Los testimonios de vidas rotas por la ludopatía se suceden. En la sala hay medio centenar de personas, entre familiares y afectados. Hay hombres, mujeres, jóvenes, mayores... El presidente de Amalajer, Francisco Abad, aclara que esta enfermedad no respeta edad, sexo ni clase social. Y lejos de retroceder, avanza.

“Antes el juego era presencial y los locales abrían un determinado número de horas. Ahora, con el juego on line está las 24 horas”, advierte. Y además, el jugador no sólo puede apostar en el bingo de su ciudad, sino en cualquier parte del mundo. Según Abad, estos cambios han propiciado un descenso de la edad de los ludópatas. Hace unos años, la media del jugador patológico era de 45 a 55 años y en la actualidad, de 25 a 35.

Sergio incluso está por debajo de esa edad. Tiene 22. Cuenta que con 15 ya apostaba 10 céntimos. “Con internet es muy fácil”, sostiene. Cuando llegó a la mayoría de edad y empezó a trabajar ya era un ludópata. En ocho meses se gastó unos 10.000 euros de su sueldo de repartidor. Ahora que su vida empieza a recomponerse, se da cuenta de que trabajó para darle su salario a “una multinacional” del juego.

Alejandro también tiene 22 años. Empezó a apostar con 16. Con esa edad ya entraba en salones de juegos. “Nunca me pedían la documentación. No conviene pedirla. Y allí había muchos menores”, denuncia. Como Sergio, sostiene que ahora con internet es muy fácil estar enganchado todo el día al juego. Él relata que más de una vez, estando reunido con amigos, se iba al baño para apostar desde el móvil.

“Mi hijo perdió su empleo en el banco, estuvo a punto de ir a la cárcel y su pareja acabó rota”

“Puedes estar cenando y apostando. Con el juego on line la dependencia es 24 horas y tienes el demonio dentro [en casa]”, afirma. Los afectados advierten que es una enfermedad silenciosa, cuyos efectos no se aprecian como en una persona que se ve borracha porque ha bebido. Las consecuencias son que cuando el problema estalla ya hay vidas hipotecadas por las deudas contraídas, problemas judiciales por sustracciones de dinero en el trabajo y rupturas de pareja por el terremoto que supone descubrir la realidad.

Es una patología invisible porque se lleva con vergüenza. Se confiesa la hipertensión o la diabetes, pero no la ludopatía. Los familiares prefieren mantener el anonimato. Como otra madre que acude a la terapia. Su hijo, universitario, casado y con un buen puesto en un banco, perdió el empleo y la familia tras admitir que se había gastado en apuestas los 90.000 euros de la cuenta de su suegro, los 11.000 del plan de pensiones de su madre y unos 1.300 de su tía. La familia confiaba en él y casi todos sus miembros tenían el dinero en el banco en el que él trabajaba. Se lo sustrajo. También desvió al juego medio millón de euros del banco.

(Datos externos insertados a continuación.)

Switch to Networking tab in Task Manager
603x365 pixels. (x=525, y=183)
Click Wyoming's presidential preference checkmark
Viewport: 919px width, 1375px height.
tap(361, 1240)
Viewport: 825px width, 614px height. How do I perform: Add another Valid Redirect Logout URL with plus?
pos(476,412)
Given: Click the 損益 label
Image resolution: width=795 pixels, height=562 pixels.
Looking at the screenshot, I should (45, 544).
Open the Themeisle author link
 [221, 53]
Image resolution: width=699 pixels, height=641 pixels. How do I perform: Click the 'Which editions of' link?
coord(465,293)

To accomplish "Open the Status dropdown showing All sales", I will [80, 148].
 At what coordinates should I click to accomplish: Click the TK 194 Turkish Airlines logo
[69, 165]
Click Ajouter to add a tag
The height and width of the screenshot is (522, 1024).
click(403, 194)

Estuvo a punto de ir a la cárcel, perdió el empleo, se divorció y de por vida tiene que ir devolviendo lo sustraído a la entidad financiera, aunque tendría que vivir cientos de años para saldar la deuda. La madre gastó miles de euros en intentar pagar el dinero que su hijo le había sustraído al suegro y a la tía.

Cuenta que todo empezó un día que estaba con sus amigos en una moraga. Desde la playa, con los móviles, apostaron. A él le tocaron 600 euros. “Y se creyó que era la gallina de los huevos de oro”, dice su madre secándose las lágrimas. Un día, el hijo se personó en la Policía y confesó. Tuvo recaídas y volvió a robar a su madre. Y otro día, se fue a un hospital, a Salud Mental, porque comprendió que estaba enfermo. Desgarra escuchar a esta madre, viuda de un alcohólico, que cuidaba en la economía sumergida a personas mayores para sacar adelante a sus hijos.

Otra mujer cuenta que su hijo empezó con 16 yendo a salones de juego “pese a que era menor”. Su dependencia se prolongó unos cinco años. “El juego es como una droga, engancha”, advierte. Ella sabía que algo le pasaba, pero no exactamente qué. No era normal el cambio de carácter y lo irascible que se había vuelto su hijo. Al final, éste acabó confesándole su problema al hermano y acudiendo a Amalajer.

“Si el jugador no es consciente del problema que tiene, no sirve de nada que lo traiga un familiar. Traerlo a la fuerza no sirve”, aclara. En la sala hay medio centenar de personas. Son otras historias; otras vidas que intentan recomponerse del silencioso tsunami de la ludopatía.